:: Extracted material ::
>>

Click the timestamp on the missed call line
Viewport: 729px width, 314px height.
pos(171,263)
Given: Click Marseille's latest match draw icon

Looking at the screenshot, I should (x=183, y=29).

<<

:: Exercise aim ::
Each entry, exactly as written, should be set down once more.

:: Completed task ::
Click the timestamp on the missed call line
Viewport: 729px width, 314px height.
pos(171,263)
Given: Click Marseille's latest match draw icon

Looking at the screenshot, I should (x=183, y=29).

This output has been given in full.